== Te lezen fragment ==
In het kader van het onderzoek naar de grondslagen van de Nederlandse strafvordering, het onderzoeksproject Strafvordering 2001 onder leiding van de hoogleraren Groenhuijsen en Knigge, is uitvoerig aandacht besteed aan de toepassing van dit vrijheidsbenemend dwangmiddel (zie Het vooronderzoek in strafzaken, Deventer, 2001, blz. 589–669, deelrapport J. uit Beijerse en J.H.B. Simmelink – Voorarrest). De onderzoekers stellen nieuwe grondslagen voor de voorlopige hechtenis voor die moeten leiden tot een betere en zuiniger toepassing van het dwangmiddel. Leidende gedachte daarbij is dat het uitgangspunt van minimale toepassing beter tot zijn recht moet kunnen komen. Ook op internationaal terrein zijn er initiatieven om te zoeken naar vermindering van voorlopige hechtenis. Ik wijs in dit verband op het Groenboek van de Europese Commissie inzake het bevorderen van alternatieven voor voorlopige hechtenis. (PM vindplaats)

Los daarvan meen ik dat vraagtekens kunnen worden gezet bij het uitgangspunt van de motie dat ruimere toepassing van voorlopige hechtenis leidt tot een betere bestrijding van de criminaliteit. In de praktijk blijkt de huidige wettelijke regeling voldoende flexibel te zijn. Indien aanpassing in de afgelopen jaren noodzakelijk was, is deze bevorderd. Ik wijs in dit verband nog op de Wet van 9 juli 2004, Stb. 351, tot invoering van plaatsing in een inrichting voor stelselmatige daders, waarbij de gevallen en gronden voor voorlopige hechtenis zijn aangevuld met het oog op de toepassing van voorlopige hechtenis ten aanzien van stelselmatige plegers van misdrijven.

== De opdracht ==
Zet de tekst over voorlopige hechtenis voort na de laatste zin.

== Uittreksel gegevens ==
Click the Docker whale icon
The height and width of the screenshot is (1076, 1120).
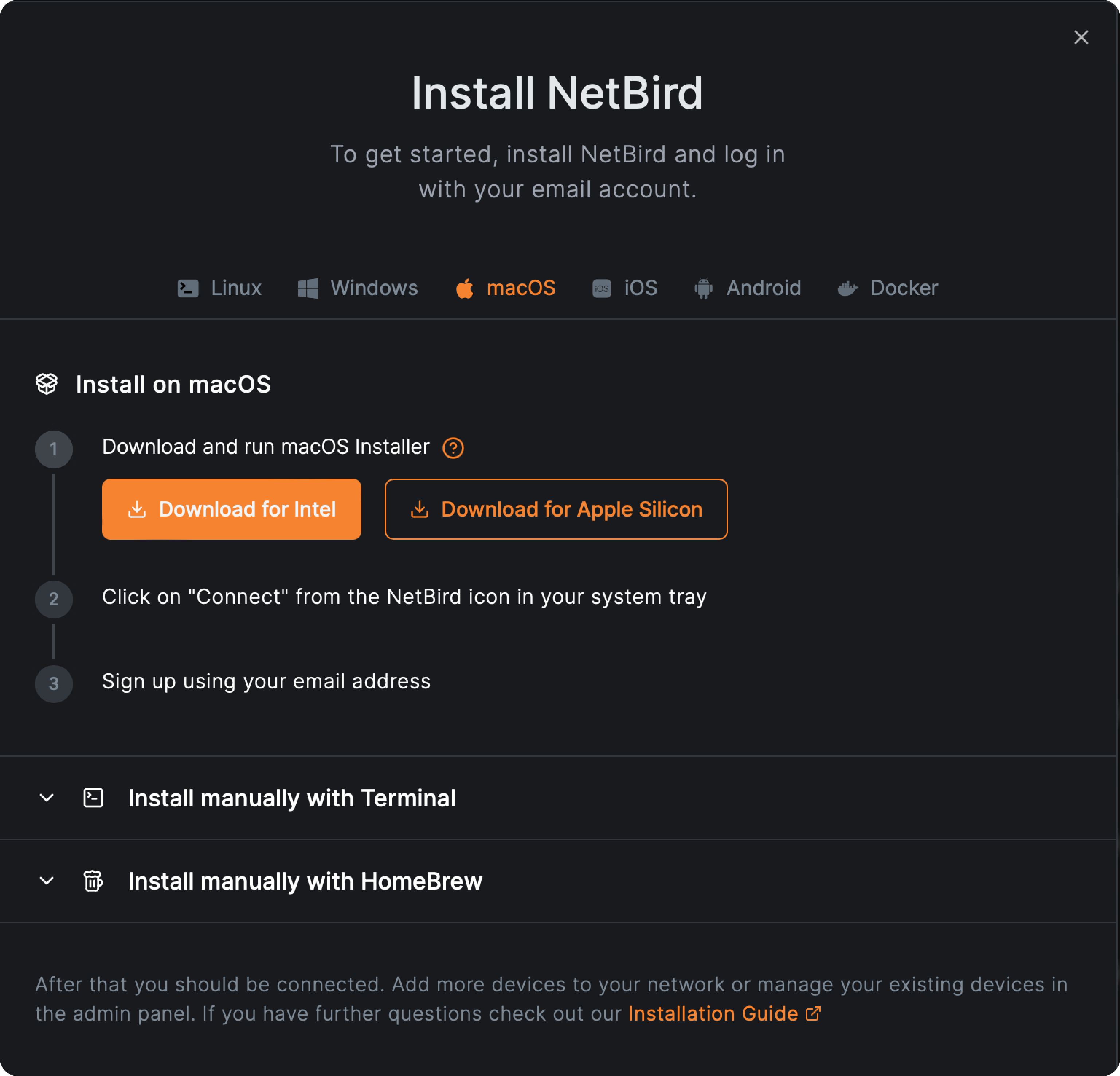click(x=847, y=288)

== Geschreven antwoord ==
De Hoge Raad heeft geen aanleiding gezien de praktijk van de toepassing van zogenaamd snelrecht af te keuren, waarbij de verdachte meteen na aanhouding in voorlopige hechtenis wordt genomen en binnen de termijn van de bewaring wordt berecht. Die berechting eindigt veelal met een straf gelijk aan de ondergane vrijheidsbeneming, waarmee ook het instellen van appel niet meer nodig is. Bovendien is de praktijk gegroeid dat geen beleid meer wordt gevoerd teneinde de instroom in de voorlopige hechtenis te beperken (de zogenaamde ABC-categorieën zijn afgeschaft). Uit de praktijk bereiken mij thans geen geluiden meer dat er verdachten moeten worden heengezonden, terwijl zij eigenlijk voor voorlopige hechtenis in aanmerking kwamen. Dit onderwerp staat iedere keer op de agenda van de Overlegvergadering met het College van procureurs-generaal, zodat wij voortdurend zicht houden op eventuele knelpunten in de bestaande toestand.

Gegeven deze verschillende, deels tegenstrijdige ontwikkelingen heb ik bij de prioriteitstelling die is opgenomen in het Algemeen kader herziening strafvordering dat op 23 oktober 2003 aan uw Kamer is toegezonden (Kamerstukken II 2003/04, 29 271, nr. 1), het onderwerp voorlopige hechtenis niet voor behandeling bij voorrang in aanmerking gebracht. Bij de bespreking in het Hoofdlijnendebat op 4 februari 2004 is zodanige behandeling ook niet bepleit.

Het geheel overziende meen ik dat er aanleiding bestaat om de vraag of er nader onderzoek moet worden gedaan ter voorbereiding van een aanpassing van de regeling van de voorlopige hechtenis te beantwoorden als met dit onderwerp bij de herziening van het Wetboek van Strafvordering een begin wordt gemaakt. Over de nadere planning van dit project zult u in oktober een voortgangsbericht ontvangen.

Ik hoop u met het voorgaande voldoende te hebben ingelicht.